If the code generation or compilation cannot be completed successfully, a Java exception is thrown with an indication of the problem. It will state either the Id of the rule or the complete line from the source file where the problem is located. Line information is not preserved during the parsing of the rule file.
The user should specify the custom rule-set via the ruleset configuration parameter. The value of the ruleset parameter is interpreted as a filename and '.pie' is appended when not present. This file is processed to create Java source code that is compiled using the compiler from the Java Development Kit (JDK). The compiler is invoked using the mechanism provided by the JDK version 1.6 (or later). Therefore, a prerequisite for using custom rule-sets is that the Java Virtual Machine (JVM) from a JDK version 1.6 (or later) is used to run the application. If all goes well, the class is loaded dynamically and instantiated for further use by GraphDB during inference. The intermediate files are created in the folder that is pointed by the java.io.tmpdir system property. The JVM should have sufficient rights to read and write to this directory.
In environments that use custom class-loader schemes, such as the OSGI frameworks, the default method for locating .class file does not work when compiling rule files. To get around this, the rule compiler uses the values of two Java system properties, namely, -Dowlim-lite.X.Y.jar.file and --Dopenrdf-model.jar.file, for the exact locations of the GraphDB and open RDF model libraries that should be used during the compilation process. The values should contain the exact file system path to both files.
An important issue with custom rule sets is that GraphDB requires that at least one of the following RDF(S) resources be specified/mentioned within an axiomatic triple or a rule: rdf:type, rdfs:rangedfs:doman, rdfs:subClassOf, rdfs:Class and rdfs:subPropertyOf. These are used in specific implementations related to basic RDF support and are hard-coded into GraphDB.
Due to some of the optimisation techniques used in GraphDB, the set of rules in a custom rule set require at least one of the rules to derive the following triple patterns: x rdf:type y, x rdfs:subClassOf y and x rdfs:subPropertyOf y (the actual variable names do not matter).
Performance Optimisations in RDFS and OWL Support
There are several features in the RDFS and OWL specifications that result in rather inefficient entailment rules and axioms, which can have a significant impact on the performance of a reasoning engine. Such examples are:
The consequence Xrdf:type rdfs:Resource for each URI node in the RDF graph;
The system should be able to infer that URIs are classes and properties if they appear in schema-defining statements like X rdfs:subClassOf Y and X rdfs:subPropertyOf Y;
The individual equality property in OWL is reflexive, i.e. the statement X owl:sameAs X holds for every OWL individual;
All OWL classes are sub-classes of owl:Thing and for all individuals X rdf:type owl:Thing should hold;
A class is inferred as being a rdfs:Class whenever an instance of the class is defined with I rdf:type C.

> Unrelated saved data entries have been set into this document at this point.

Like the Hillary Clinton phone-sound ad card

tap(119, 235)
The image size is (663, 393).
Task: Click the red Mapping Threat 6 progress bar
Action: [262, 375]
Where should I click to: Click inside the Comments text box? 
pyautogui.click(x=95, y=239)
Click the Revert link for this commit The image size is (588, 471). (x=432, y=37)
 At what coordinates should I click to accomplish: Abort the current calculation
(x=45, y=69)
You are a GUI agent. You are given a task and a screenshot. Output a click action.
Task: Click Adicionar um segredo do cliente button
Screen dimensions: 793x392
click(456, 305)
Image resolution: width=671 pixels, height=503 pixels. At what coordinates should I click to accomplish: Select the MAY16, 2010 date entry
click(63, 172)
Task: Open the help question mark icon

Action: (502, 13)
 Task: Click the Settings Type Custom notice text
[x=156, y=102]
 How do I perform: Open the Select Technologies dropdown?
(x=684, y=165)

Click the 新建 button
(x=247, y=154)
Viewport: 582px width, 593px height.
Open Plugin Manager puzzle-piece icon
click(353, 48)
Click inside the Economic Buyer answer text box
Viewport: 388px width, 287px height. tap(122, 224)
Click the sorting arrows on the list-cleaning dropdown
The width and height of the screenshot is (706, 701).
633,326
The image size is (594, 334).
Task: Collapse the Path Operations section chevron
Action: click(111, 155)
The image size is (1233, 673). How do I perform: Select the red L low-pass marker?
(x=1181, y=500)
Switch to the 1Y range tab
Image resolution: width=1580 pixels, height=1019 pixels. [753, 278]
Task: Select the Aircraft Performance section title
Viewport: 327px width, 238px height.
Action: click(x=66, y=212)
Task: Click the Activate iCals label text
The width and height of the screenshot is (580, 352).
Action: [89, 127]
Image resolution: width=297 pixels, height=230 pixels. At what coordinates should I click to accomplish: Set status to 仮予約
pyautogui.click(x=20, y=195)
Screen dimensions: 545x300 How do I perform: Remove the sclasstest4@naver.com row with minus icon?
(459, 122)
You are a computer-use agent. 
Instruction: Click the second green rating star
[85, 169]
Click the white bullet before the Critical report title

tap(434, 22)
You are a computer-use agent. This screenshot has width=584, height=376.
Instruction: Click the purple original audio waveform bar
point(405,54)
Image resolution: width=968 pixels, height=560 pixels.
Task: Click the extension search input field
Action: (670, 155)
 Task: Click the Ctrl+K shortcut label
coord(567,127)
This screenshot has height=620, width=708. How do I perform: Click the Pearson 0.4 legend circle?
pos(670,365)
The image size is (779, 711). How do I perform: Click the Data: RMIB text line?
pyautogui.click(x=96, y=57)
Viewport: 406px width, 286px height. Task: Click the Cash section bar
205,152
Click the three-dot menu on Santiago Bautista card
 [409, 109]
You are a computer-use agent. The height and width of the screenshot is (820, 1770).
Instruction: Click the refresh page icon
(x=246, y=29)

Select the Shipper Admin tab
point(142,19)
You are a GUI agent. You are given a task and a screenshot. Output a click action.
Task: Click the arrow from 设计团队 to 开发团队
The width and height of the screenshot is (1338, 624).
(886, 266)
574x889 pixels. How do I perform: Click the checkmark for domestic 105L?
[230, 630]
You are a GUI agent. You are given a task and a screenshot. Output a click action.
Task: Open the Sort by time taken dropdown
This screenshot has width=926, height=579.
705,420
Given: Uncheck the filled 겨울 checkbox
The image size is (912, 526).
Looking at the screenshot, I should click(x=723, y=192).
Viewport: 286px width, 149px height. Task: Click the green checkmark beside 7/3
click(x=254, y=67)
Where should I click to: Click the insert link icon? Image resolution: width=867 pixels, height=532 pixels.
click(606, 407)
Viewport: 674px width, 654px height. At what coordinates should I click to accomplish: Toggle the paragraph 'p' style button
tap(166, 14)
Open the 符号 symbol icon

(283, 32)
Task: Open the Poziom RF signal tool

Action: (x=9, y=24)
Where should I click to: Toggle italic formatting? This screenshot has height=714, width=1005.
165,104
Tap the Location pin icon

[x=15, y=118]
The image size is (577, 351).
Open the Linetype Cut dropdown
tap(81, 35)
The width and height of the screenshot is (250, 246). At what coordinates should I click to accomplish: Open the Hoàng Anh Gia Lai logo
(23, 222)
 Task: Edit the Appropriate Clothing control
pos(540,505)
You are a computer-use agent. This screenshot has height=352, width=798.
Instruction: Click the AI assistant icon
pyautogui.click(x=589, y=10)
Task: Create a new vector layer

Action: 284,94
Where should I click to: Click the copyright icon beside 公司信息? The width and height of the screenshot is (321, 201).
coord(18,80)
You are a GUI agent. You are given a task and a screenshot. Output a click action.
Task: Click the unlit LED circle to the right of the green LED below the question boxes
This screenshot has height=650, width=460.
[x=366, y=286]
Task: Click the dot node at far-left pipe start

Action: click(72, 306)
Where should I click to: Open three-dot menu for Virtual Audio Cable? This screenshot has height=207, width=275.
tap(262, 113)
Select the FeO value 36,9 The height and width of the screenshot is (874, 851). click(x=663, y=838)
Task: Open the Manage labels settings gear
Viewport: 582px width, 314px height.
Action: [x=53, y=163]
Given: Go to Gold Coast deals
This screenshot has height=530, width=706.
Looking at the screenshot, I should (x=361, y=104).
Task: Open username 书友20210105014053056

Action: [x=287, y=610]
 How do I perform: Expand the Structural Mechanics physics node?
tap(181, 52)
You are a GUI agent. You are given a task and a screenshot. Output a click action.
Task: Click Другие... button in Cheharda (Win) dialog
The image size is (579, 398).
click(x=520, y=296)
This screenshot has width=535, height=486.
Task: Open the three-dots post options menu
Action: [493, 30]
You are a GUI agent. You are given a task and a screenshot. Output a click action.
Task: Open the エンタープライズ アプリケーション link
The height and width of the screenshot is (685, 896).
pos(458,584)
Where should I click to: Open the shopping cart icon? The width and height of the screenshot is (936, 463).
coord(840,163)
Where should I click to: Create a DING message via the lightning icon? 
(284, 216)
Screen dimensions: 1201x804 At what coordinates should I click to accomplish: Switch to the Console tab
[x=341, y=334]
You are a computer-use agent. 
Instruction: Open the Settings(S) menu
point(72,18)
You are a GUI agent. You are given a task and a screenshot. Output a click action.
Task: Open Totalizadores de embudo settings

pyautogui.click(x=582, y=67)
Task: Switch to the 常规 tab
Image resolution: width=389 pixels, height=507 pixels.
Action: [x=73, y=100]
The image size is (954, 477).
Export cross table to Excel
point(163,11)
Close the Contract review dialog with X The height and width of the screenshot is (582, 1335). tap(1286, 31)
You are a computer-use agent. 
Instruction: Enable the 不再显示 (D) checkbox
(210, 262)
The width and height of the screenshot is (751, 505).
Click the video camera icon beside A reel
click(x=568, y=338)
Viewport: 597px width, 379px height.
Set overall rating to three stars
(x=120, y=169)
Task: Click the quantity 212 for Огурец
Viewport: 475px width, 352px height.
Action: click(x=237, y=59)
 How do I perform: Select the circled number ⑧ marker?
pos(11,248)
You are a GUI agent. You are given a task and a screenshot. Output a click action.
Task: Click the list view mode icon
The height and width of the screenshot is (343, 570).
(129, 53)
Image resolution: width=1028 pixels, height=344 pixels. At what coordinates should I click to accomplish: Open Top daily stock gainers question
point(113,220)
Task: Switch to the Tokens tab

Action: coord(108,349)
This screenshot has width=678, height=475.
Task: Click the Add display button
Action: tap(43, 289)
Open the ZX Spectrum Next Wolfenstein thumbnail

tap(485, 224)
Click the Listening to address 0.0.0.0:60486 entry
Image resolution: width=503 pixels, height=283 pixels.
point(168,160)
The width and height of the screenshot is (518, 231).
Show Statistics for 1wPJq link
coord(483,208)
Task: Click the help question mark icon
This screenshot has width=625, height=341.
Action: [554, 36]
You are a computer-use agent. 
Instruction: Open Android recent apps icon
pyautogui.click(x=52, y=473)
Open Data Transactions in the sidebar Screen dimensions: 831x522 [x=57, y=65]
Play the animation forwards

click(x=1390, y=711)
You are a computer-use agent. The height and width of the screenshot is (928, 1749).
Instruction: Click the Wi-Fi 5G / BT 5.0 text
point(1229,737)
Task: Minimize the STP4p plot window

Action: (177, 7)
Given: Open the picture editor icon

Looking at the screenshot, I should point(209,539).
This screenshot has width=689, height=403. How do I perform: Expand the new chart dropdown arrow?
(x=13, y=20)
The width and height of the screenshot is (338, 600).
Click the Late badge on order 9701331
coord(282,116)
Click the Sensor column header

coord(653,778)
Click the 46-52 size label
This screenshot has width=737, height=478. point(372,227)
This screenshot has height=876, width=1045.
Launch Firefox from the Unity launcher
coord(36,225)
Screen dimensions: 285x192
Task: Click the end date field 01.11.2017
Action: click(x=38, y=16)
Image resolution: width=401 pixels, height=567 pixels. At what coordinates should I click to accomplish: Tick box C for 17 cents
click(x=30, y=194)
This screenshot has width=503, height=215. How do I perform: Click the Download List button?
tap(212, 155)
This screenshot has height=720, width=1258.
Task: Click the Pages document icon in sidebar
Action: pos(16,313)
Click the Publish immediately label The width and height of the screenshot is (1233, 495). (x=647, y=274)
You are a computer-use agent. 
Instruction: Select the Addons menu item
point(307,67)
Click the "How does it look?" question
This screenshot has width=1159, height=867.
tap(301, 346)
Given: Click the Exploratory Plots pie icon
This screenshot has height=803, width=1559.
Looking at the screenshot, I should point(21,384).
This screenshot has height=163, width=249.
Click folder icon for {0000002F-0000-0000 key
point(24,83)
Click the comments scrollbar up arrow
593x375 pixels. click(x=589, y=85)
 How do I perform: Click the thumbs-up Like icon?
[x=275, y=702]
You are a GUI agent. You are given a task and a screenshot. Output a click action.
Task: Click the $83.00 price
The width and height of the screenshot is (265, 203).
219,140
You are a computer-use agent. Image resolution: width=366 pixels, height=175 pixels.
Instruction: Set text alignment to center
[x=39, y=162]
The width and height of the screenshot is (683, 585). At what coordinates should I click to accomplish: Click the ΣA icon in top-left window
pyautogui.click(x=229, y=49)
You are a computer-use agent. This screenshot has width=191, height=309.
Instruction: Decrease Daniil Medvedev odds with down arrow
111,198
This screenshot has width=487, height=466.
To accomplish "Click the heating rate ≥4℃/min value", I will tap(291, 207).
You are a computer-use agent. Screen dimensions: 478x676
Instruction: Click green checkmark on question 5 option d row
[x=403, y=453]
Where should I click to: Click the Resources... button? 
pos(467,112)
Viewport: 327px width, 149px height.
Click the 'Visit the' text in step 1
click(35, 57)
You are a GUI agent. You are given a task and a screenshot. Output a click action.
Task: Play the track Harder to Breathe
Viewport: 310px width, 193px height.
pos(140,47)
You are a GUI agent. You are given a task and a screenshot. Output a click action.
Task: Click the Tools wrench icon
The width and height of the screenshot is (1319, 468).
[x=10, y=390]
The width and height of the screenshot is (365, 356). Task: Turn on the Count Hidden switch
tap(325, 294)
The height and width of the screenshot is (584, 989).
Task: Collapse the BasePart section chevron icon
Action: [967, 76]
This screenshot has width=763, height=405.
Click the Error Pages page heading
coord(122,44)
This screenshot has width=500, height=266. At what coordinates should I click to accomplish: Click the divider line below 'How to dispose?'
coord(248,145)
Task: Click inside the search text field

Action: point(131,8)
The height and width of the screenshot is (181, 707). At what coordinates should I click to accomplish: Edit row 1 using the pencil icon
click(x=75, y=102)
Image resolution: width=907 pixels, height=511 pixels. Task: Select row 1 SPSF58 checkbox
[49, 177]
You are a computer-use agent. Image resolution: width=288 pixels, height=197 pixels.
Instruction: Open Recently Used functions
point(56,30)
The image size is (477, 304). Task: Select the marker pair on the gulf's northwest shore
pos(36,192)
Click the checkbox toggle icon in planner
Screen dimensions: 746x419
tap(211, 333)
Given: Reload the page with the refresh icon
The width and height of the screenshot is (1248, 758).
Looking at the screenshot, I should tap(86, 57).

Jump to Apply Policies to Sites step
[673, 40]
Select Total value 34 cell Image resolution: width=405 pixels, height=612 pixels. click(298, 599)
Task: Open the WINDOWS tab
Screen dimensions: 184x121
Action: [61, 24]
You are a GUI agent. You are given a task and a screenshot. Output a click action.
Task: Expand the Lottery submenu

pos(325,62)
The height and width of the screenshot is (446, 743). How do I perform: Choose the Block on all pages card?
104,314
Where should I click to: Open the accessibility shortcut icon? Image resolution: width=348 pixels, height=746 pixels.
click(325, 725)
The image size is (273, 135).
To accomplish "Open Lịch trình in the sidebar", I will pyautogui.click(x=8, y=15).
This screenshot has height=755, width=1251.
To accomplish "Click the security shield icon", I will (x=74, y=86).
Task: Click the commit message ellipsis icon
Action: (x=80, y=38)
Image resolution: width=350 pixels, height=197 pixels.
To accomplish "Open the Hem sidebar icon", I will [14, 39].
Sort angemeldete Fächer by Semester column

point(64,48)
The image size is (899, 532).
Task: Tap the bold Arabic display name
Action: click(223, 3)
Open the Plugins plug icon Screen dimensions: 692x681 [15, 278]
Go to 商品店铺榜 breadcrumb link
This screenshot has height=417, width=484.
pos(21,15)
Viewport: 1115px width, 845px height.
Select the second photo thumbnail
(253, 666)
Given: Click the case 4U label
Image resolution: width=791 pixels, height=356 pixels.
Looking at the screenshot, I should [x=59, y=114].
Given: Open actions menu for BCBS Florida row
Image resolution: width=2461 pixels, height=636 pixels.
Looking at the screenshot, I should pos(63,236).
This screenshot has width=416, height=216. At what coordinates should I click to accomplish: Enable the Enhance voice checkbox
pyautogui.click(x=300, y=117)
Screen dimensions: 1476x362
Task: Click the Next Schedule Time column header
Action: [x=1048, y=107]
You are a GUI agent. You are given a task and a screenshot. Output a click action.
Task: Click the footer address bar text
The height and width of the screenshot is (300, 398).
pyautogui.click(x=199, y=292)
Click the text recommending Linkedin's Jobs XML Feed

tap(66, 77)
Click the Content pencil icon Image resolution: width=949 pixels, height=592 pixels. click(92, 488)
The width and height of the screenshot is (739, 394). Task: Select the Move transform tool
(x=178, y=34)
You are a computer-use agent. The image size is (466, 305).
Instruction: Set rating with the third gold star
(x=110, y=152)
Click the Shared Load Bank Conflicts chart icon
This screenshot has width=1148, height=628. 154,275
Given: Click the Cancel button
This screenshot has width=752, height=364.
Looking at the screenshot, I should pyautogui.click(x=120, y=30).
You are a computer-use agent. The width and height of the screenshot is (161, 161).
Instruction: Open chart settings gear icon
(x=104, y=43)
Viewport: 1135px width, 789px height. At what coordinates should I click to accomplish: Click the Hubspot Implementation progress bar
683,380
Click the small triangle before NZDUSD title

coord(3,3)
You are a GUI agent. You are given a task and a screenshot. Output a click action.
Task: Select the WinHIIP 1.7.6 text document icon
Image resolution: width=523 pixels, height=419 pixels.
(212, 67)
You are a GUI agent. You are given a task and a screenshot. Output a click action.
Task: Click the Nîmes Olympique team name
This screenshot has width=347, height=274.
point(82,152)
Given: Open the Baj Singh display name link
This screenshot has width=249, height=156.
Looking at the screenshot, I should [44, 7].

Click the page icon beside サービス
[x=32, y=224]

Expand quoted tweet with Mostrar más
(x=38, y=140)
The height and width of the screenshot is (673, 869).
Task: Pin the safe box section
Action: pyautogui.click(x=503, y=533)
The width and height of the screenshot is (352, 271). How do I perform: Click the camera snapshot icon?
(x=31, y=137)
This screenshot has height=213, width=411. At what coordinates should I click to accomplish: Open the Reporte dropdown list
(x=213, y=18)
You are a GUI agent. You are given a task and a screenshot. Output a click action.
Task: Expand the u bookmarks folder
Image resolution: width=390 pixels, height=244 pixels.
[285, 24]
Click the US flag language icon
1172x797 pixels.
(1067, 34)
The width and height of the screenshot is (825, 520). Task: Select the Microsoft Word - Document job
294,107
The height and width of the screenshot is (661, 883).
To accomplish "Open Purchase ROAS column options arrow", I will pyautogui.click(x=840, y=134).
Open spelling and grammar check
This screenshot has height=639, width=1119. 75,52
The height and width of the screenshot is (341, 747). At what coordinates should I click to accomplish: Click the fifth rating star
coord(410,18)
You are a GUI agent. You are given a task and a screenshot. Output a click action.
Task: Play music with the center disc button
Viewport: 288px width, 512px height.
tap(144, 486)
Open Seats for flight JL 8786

Although the above inferences are correct and important for the completeness of the formal semantics, users rarely execute queries whose results are affected by the existence of such statements. Moreover, these inferences generate so many inferred statements that performance and scalability can be severely degraded.
For this reason, optimized versions of standard rule-sets are provided. These have '-optimized' appended to the rule-set name, e.g. owl-horst-optimized, and use the optimisations listed in Table 4.
These optimisations were previously achieved using the partialRDFS parameter, but are now achieved by using a previously optimised built-in rule-set, see the ruleset parameter in the configuration section for a complete list.